27-Dış Klan Turnuvası

avatar
421 2

Varoluşun Ötesinde - 27-Dış Klan Turnuvası


Ovour daldığı hayellerden uyanıp aklına takılan bir diğer soruyu sordu. "Baba pasif teknik demiştin, o ne demek peki?"


"Bildiğin üzere teknikler enerji kullanılarak aktif edilir, ama bu kural her teknik için geçerli değildir."


"Nasıl yani Yedi Yolun Bedeli tekniği enerji kullanmadan mı aktif oluyor."

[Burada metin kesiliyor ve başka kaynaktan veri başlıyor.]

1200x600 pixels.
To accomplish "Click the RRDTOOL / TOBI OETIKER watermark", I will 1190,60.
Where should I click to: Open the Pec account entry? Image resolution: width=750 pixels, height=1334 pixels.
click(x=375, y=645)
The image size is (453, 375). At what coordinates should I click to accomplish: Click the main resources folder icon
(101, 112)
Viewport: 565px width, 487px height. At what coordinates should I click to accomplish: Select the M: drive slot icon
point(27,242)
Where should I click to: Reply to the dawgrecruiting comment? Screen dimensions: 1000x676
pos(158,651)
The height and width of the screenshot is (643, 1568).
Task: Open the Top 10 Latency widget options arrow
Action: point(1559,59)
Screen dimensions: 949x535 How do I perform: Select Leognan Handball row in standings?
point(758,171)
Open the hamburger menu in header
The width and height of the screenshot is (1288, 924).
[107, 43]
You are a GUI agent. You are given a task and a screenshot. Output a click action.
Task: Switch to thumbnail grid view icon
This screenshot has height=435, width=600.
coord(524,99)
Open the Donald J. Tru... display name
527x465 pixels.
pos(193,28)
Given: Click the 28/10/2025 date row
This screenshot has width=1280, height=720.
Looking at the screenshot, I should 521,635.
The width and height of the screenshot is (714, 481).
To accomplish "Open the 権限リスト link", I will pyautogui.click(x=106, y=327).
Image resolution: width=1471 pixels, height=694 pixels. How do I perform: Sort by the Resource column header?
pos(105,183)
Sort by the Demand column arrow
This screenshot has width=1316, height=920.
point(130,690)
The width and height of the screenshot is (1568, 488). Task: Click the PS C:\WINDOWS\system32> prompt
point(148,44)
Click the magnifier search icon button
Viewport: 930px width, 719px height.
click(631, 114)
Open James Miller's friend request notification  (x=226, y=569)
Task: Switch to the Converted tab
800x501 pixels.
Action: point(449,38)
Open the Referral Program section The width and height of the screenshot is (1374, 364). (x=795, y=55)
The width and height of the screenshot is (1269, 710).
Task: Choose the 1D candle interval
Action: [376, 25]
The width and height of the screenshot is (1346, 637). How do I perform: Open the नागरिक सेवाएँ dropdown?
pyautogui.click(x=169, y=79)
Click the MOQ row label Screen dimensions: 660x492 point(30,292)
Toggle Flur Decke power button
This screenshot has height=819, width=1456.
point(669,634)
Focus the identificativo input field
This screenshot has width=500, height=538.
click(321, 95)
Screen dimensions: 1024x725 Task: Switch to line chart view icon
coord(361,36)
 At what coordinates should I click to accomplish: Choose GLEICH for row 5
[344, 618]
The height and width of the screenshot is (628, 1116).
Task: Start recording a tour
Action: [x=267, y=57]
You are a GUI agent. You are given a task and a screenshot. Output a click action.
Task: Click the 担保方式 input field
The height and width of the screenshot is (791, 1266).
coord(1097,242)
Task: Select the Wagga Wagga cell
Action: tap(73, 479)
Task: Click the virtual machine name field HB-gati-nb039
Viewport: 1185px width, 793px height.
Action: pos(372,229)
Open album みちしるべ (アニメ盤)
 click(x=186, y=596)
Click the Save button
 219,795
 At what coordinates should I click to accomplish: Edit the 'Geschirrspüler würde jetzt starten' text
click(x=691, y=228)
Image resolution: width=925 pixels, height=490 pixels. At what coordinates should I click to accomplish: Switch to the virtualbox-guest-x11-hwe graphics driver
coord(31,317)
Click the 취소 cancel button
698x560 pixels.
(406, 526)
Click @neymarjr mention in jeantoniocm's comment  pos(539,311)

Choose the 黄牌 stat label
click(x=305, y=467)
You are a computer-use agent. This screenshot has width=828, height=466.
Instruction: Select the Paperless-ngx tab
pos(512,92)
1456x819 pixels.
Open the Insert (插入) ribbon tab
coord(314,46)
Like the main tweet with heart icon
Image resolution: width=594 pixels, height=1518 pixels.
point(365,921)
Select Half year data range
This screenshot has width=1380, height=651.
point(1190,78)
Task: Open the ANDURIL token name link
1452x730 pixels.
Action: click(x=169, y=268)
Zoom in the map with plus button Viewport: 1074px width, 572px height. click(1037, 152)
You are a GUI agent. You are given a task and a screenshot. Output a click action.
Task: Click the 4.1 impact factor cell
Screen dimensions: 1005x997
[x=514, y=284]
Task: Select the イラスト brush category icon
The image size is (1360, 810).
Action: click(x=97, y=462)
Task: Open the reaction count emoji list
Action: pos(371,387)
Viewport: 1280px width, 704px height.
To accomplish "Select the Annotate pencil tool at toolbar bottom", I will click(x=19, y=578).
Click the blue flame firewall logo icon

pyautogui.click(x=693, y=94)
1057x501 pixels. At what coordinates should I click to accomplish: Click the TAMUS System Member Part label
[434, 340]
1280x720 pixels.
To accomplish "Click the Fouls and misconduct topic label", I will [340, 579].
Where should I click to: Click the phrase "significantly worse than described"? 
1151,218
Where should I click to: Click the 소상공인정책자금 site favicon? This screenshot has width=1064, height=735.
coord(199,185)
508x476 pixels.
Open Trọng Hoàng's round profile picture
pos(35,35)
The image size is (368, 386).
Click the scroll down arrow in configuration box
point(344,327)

"Evet aynen öyle, ama her vücut saflaştırma ve geliştirme tekniği pasif veya yarı pasif değildir. Daha önce söylediğim Ateş Vücudu Geçidi tekniği yarı pasiftir, neden ise basit. Bu teknikte ustalaşan kişi ateş geçirmez bir vücuda sahip olduğu gibi bu tekniğin getirdiği özel yeteneklerde sahip olur, ama bu yetenekler enerjiyle aktif olur."


Ovour anladığı kadarıyla bu tür tekniklerin vücudu geliştirdiğinin sanıyordu ama yenilmez bir vücudun yanında sadece teknikte ustalaşan kişiye özel yeteneklerde veriyordu.


Ve birden aklına gelen bir soru karşısında gözleri parıldadı. "Peki ya Yedi Yolun Bedelinin ne tür özel yetenekleri var?"


Lunel böyle bir soru beklediği için, "Asla gelişim yolunda aç gözlü olma, bu sana yarardan çok zarar getirir. Ayrıca bu teknik bilinen en iyi vücudu saflaştırma teknikleri arasında bile ilk sıradadır, alemlerin ötesinde bir vücut önemsiz yeteneklerle kazanabileceğin bir şey değildir."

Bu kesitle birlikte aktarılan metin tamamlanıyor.